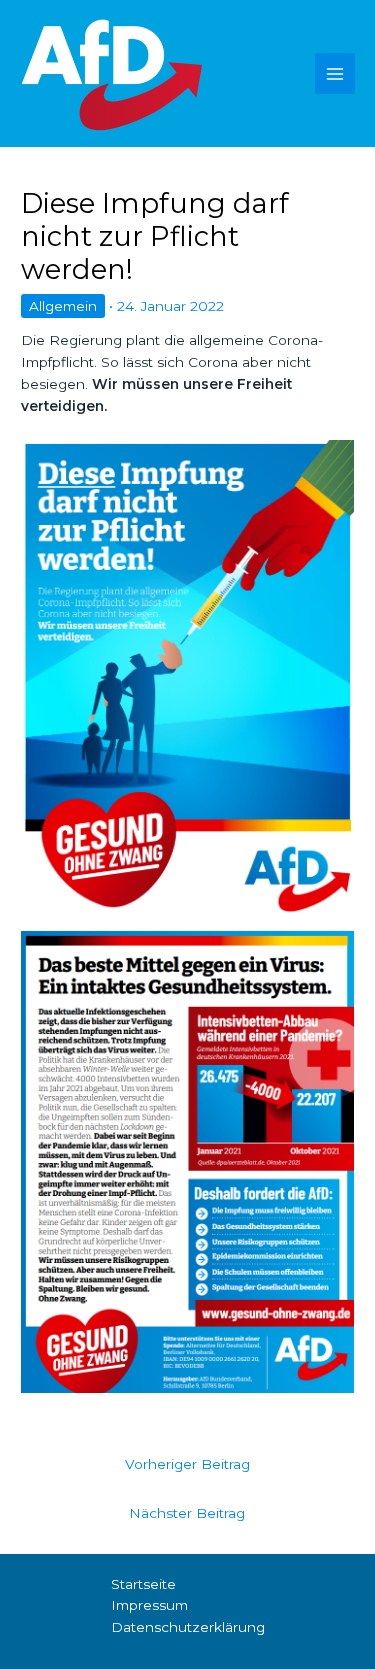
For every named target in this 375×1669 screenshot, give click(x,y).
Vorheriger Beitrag (187, 1464)
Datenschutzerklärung (188, 1627)
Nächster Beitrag (187, 1513)
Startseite (143, 1584)
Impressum (149, 1605)
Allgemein (63, 306)
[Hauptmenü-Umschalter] (335, 73)
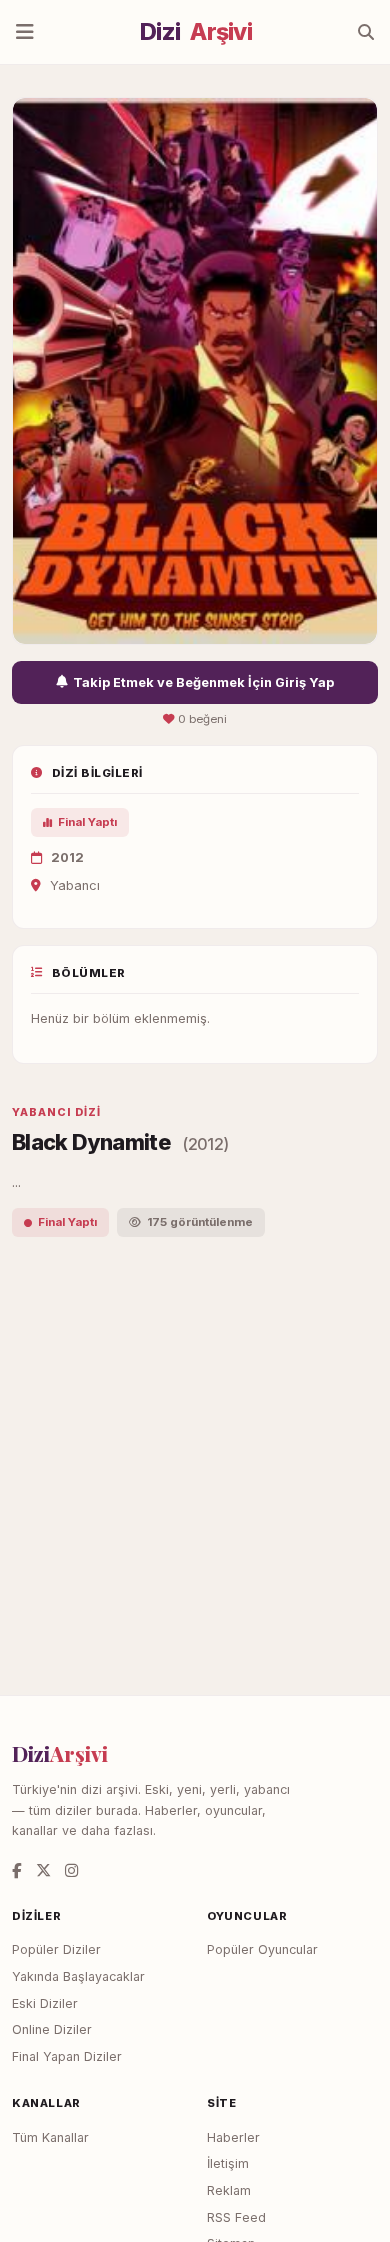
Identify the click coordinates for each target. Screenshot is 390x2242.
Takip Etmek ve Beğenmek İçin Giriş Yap (203, 682)
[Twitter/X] (43, 1870)
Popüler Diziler (56, 1949)
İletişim (228, 2163)
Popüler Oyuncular (262, 1949)
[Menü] (25, 32)
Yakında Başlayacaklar (78, 1976)
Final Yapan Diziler (67, 2056)
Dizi (196, 32)
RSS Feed (236, 2217)
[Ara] (366, 32)
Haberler (233, 2137)
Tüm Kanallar (50, 2137)
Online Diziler (52, 2029)
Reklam (229, 2190)
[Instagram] (71, 1870)
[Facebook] (17, 1870)
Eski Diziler (45, 2003)
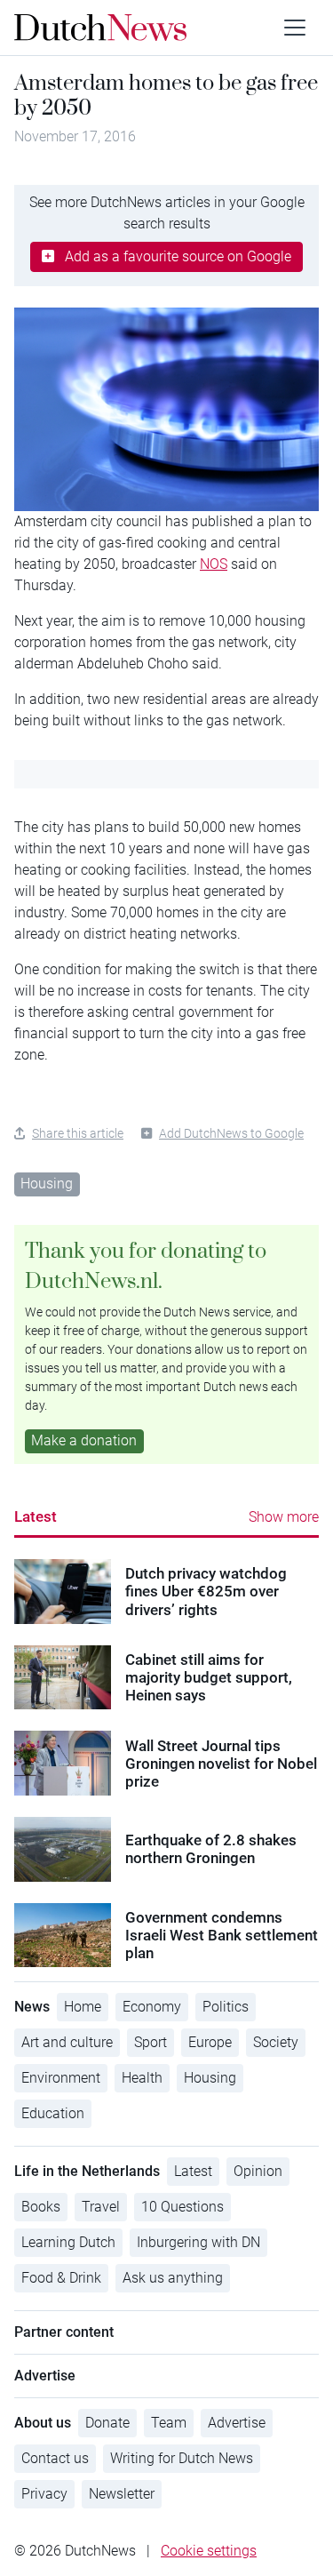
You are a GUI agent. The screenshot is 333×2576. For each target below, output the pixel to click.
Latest (35, 1516)
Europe (210, 2042)
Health (142, 2077)
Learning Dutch (68, 2242)
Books (40, 2206)
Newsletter (122, 2493)
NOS (213, 564)
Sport (150, 2042)
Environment (60, 2077)
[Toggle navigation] (295, 27)
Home (82, 2006)
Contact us (55, 2458)
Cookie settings (209, 2550)
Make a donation (84, 1440)
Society (275, 2042)
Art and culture (67, 2042)
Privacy (44, 2493)
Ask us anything (173, 2277)
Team (168, 2422)
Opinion (258, 2171)
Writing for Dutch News (181, 2458)
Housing (46, 1183)
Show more (284, 1516)
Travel (101, 2206)
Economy (152, 2006)
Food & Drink (61, 2277)
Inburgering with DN (198, 2242)
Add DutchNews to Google (231, 1133)
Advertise (237, 2422)
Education (52, 2113)
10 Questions (182, 2206)
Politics (225, 2006)
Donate (107, 2422)
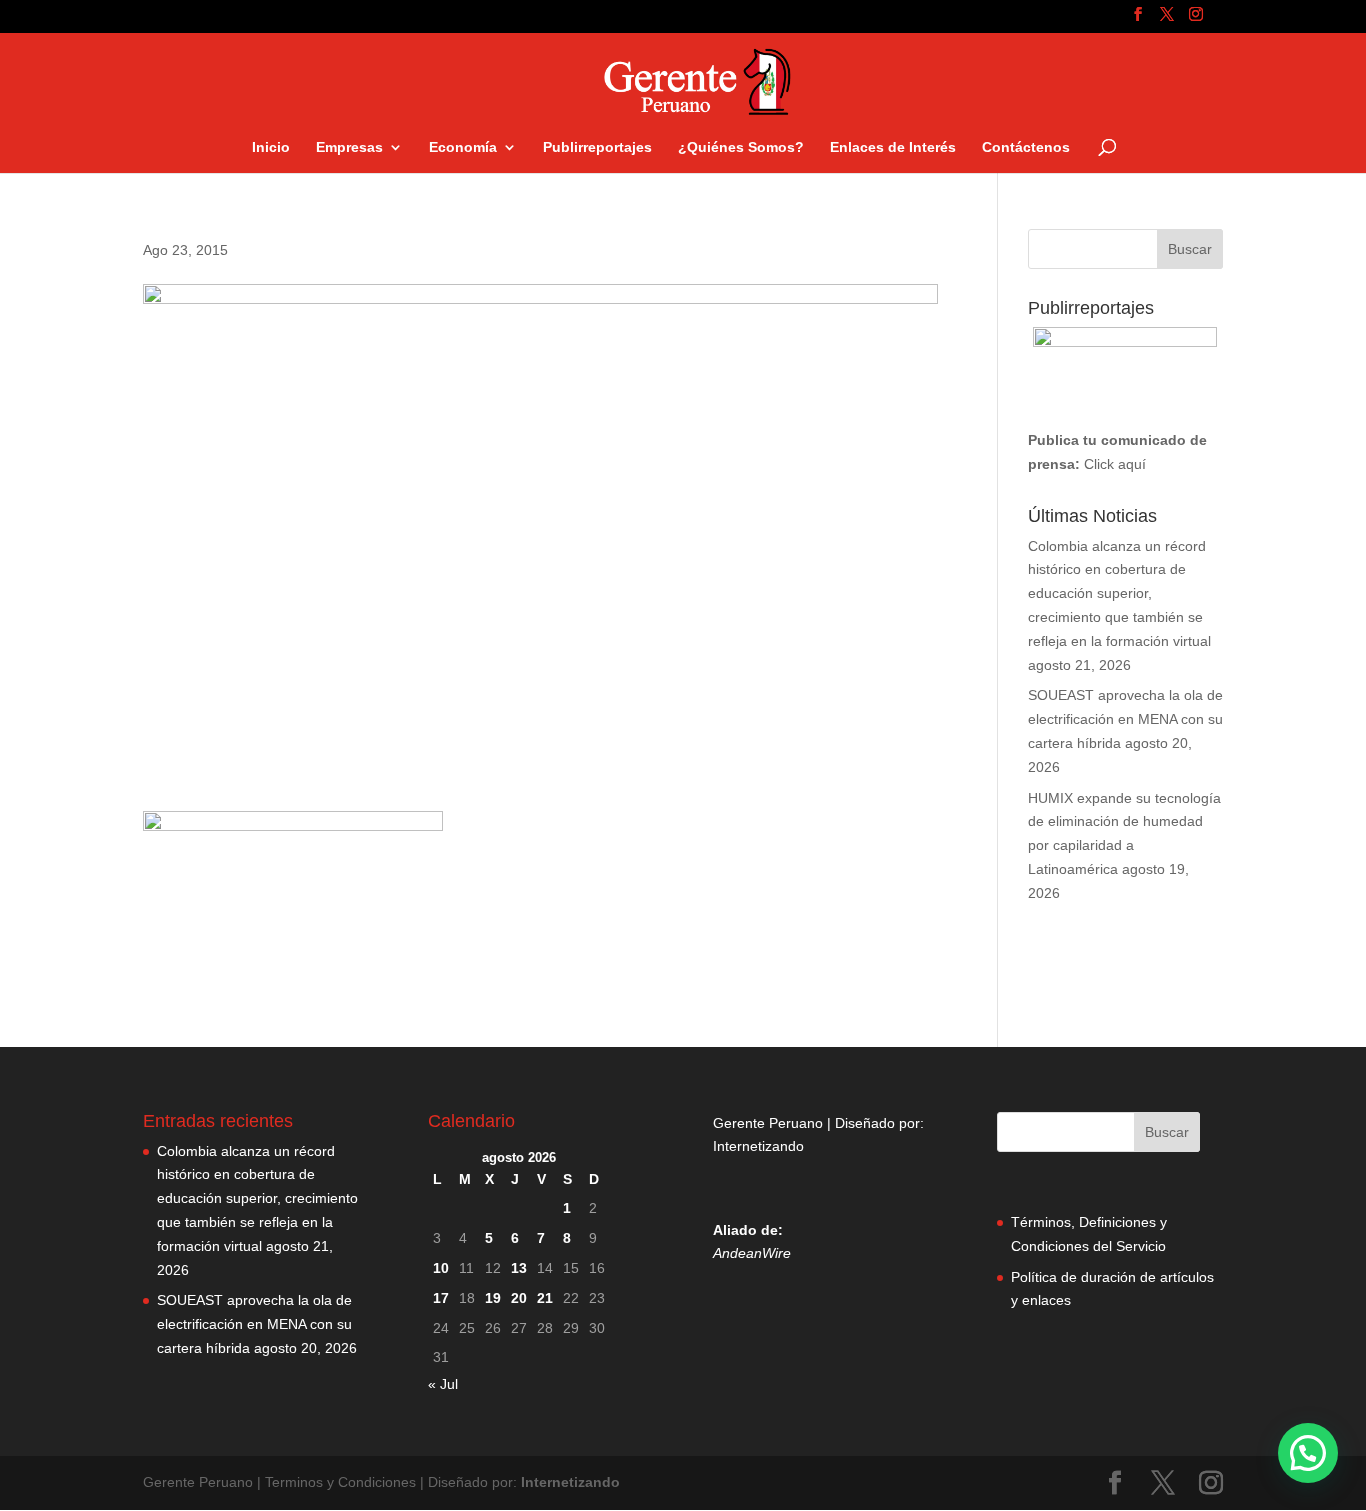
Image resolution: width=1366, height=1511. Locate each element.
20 (519, 1298)
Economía (463, 147)
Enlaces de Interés (893, 147)
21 (545, 1298)
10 (441, 1268)
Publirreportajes (597, 147)
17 (441, 1298)
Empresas (349, 147)
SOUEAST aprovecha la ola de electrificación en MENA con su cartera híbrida (1125, 719)
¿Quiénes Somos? (741, 147)
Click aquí (1115, 464)
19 (493, 1298)
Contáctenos (1026, 147)
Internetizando (758, 1146)
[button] (1308, 1453)
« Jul (443, 1384)
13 (519, 1268)
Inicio (271, 147)
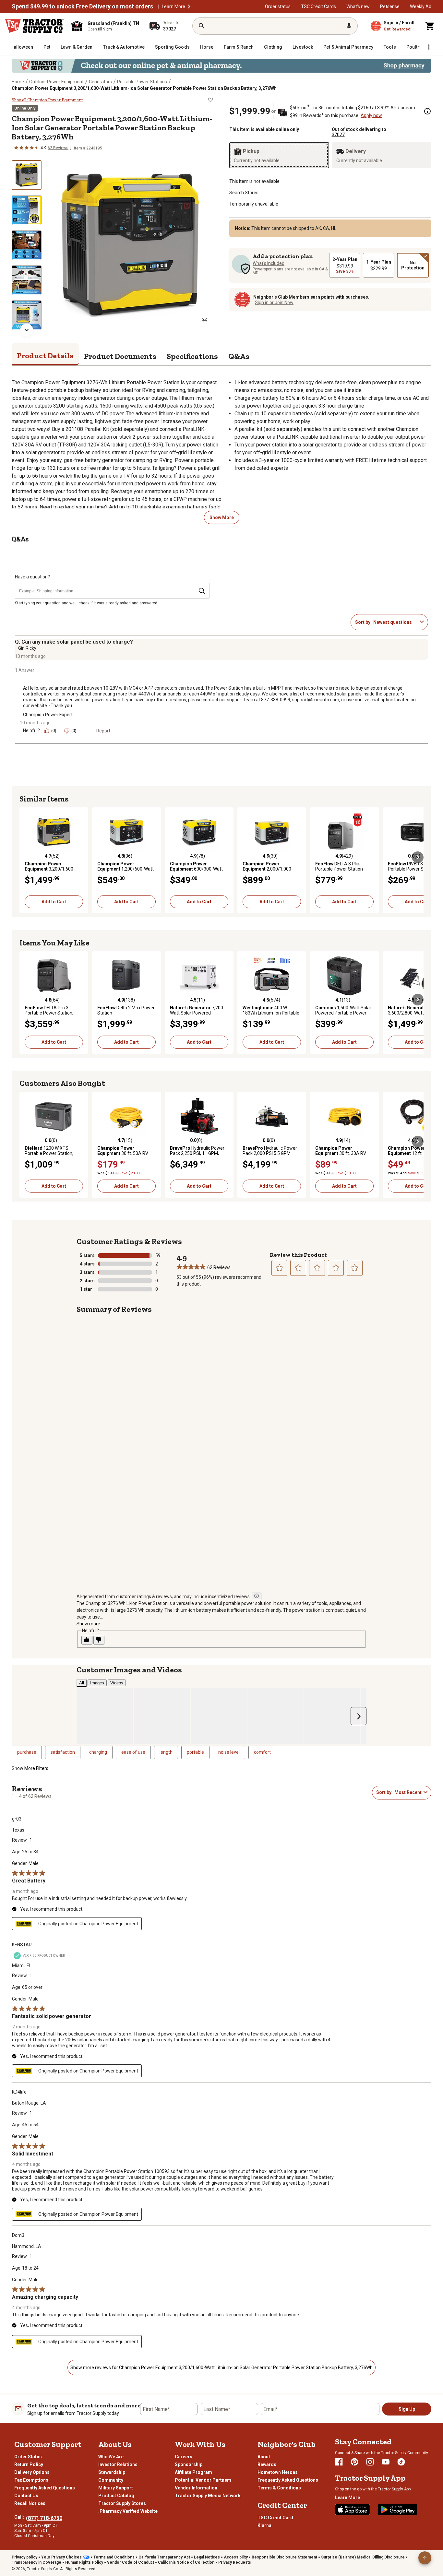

================

# What to produce
Copy out exactly, with no pictures, the lines of the data from the first one through the line bearing "Takip Etmek ve".

# Expected output
For every named target in this 375×1669 screenshot, give click(x,y).
Vorheriger Beitrag (187, 1464)
Datenschutzerklärung (188, 1627)
Nächster Beitrag (187, 1513)
Startseite (143, 1584)
Impressum (149, 1605)
Allgemein (63, 306)
[Hauptmenü-Umschalter] (335, 73)
Identify the click coordinates for each target. Screenshot is 390x2242.
Takip Etmek ve Beğenmek İçin Giriş Yap (203, 682)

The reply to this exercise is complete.